- Japanese arcade flyer of Big Fight.
- Developer: Tatsumi
- Publisher: Tatsumi
- Platform: Arcade
- Release: 1992
- Genre: Beat 'em up/2D Versus Fighting
- Mode: Up to 2 players simultaneously
- Arcade system: Round Up 5

= Big Fight: Big Trouble in the Atlantic Ocean =

1992 video game

Big Fight (ビッグファイト), fully titled as Big Fight: Big Trouble in the Atlantic Ocean, is a 1992 fighting game / belt scrolling beat 'em up-hybrid arcade game developed and published by Tatsumi, and is one of their last arcade games. Tatsumi added two different modes to Big Fight: a beat 'em up mode and a versus fighting game mode.

==Gameplay==
In "Mission Mode" (or "STORY Mode" according to the official website and arcade flyer), similar to Final Fight, one or two players must choose between three characters, Kevin, Gear or Zill, before beginning the game simultaneously. Each character has its own fighting style, special moves and statistics. Players control with a joystick and two buttons: one for attacking and one for jumping. Like Final Fight, players can press both buttons to perform special moves that attack in both directions, which costs health. Players are also able to attack their opponents lying on the floor, throw their opponents, pick up health items for health recovery and use weapons as additional ways to protect themselves while fighting enemies. Some weapons can be used several times, some only once.

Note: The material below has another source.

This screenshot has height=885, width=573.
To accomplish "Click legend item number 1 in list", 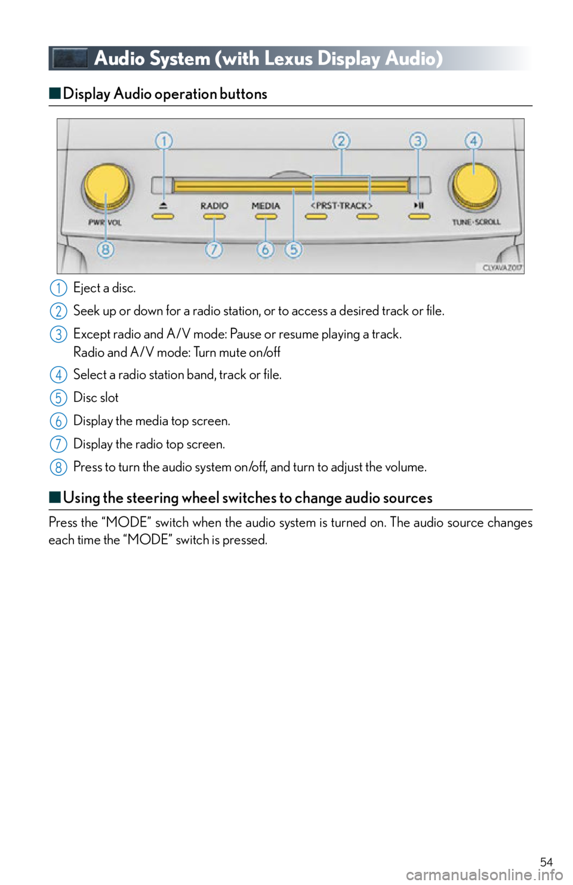I will [58, 288].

Unlike Final Fight, at the end of several levels, players will have to choose between three routes to walk through, each having their own difficulty. At the end of each later level, players will face a boss, and when he or she is defeated, he or she will join in and become playable while the players can select whoever teamed up with the last characters players played, except for the last two Dr. D and TX-No.3. Another feature that differentiates it from other beat 'em-ups is when a player is knocked to the ground, an "Anger Power" bar appears, requiring the player to rapidly press the punch button to fill it up before it vanishes. When successfully filled, the players' characters will be lightning charged and automatically perform their special moves while setting any nearby enemies on blue fire and stay charged up for a short time. Players are also able to shoot blue flames with the punch buttons while charged.

In order to access "1P vs. 2P Mode" (or "VS. Mode" according to website and flyer), players must insert two coins to access this mode similar to most fighting games at the time, choose between the three heroes and five bosses and knock out one another in two-out-of-three rounds. The winner will either move on to fight against CPU players or another real player will join in and choose a character, while the winner will not be able to select another character. The fighting rules are the same as "Mission Mode", but in versus-style.

===Characters===
- Kevin (ケビン) - The lead character of the group. From England, he has balanced statistics and fast-paced attacks.
- Zill (ジル) - She is agile, but fragile, and performs good kicking and jumping techniques.
- Gear (ギア) - A United States Navy captain who became Kevin's assistant. He is sluggish, but performs destructive moves.
- Garuda (ガルーダ) - Half of him is Native American, but the other is unknown.
- Mevella (メベーラ) - An agile dominatrix who uses a whip to attack at long range.
- Pharaoh (ファラオ) - An ancient Egyptian ruler who is mysterious and was unexpectedly resurrected from his grave hauled on Dr. D's.
- Gonza (ゴンザ) - A kabuki who attacks with sumo techniques and can throw one of his getas like a boomerang.
- Chen (チェン) - A pirate with powerful slashing techniques.
- TX-No.3 - Dr. D's bionic weapon. It attacks with extensive arms and long-range laser blasters.
- Dr. D - The main antagonist of the game.